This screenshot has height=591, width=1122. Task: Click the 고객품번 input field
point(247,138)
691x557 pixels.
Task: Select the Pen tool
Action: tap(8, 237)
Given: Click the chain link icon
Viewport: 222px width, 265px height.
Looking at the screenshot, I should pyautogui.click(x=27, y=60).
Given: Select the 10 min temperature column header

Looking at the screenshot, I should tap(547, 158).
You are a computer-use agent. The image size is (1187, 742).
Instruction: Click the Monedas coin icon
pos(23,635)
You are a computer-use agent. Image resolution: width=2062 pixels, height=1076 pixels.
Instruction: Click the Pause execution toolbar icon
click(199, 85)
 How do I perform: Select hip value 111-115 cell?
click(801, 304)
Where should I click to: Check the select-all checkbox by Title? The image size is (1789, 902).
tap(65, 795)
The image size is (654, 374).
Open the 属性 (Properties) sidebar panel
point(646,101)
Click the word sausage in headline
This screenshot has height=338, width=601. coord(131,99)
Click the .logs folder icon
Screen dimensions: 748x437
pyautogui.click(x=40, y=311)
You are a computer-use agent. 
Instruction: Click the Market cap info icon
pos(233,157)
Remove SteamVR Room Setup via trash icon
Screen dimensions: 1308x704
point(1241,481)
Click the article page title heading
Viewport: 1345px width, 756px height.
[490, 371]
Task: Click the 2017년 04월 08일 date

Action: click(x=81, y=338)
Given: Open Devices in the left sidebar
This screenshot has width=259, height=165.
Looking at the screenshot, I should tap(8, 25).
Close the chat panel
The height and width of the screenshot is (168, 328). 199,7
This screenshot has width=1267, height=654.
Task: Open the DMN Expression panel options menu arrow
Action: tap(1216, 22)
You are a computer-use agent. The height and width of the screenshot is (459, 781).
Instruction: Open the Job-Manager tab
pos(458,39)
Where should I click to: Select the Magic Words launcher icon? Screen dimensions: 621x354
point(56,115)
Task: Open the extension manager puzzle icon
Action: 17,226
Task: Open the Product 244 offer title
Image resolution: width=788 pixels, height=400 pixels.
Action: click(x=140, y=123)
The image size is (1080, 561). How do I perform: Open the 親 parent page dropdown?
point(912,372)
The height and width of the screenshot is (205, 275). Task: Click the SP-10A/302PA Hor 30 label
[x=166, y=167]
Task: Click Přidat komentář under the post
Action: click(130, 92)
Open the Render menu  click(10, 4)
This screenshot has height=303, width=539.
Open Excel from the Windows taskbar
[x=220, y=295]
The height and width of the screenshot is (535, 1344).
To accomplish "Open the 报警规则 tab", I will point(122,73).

===

If a line in the data above holds the string "agent", report that line.

You are a computer-use agent. The image size is (1187, 742).
You are a computer-use agent. Image resolution: width=2062 pixels, height=1076 pixels.
You are a computer-use agent. 
You are a computer-use agent. The height and width of the screenshot is (459, 781).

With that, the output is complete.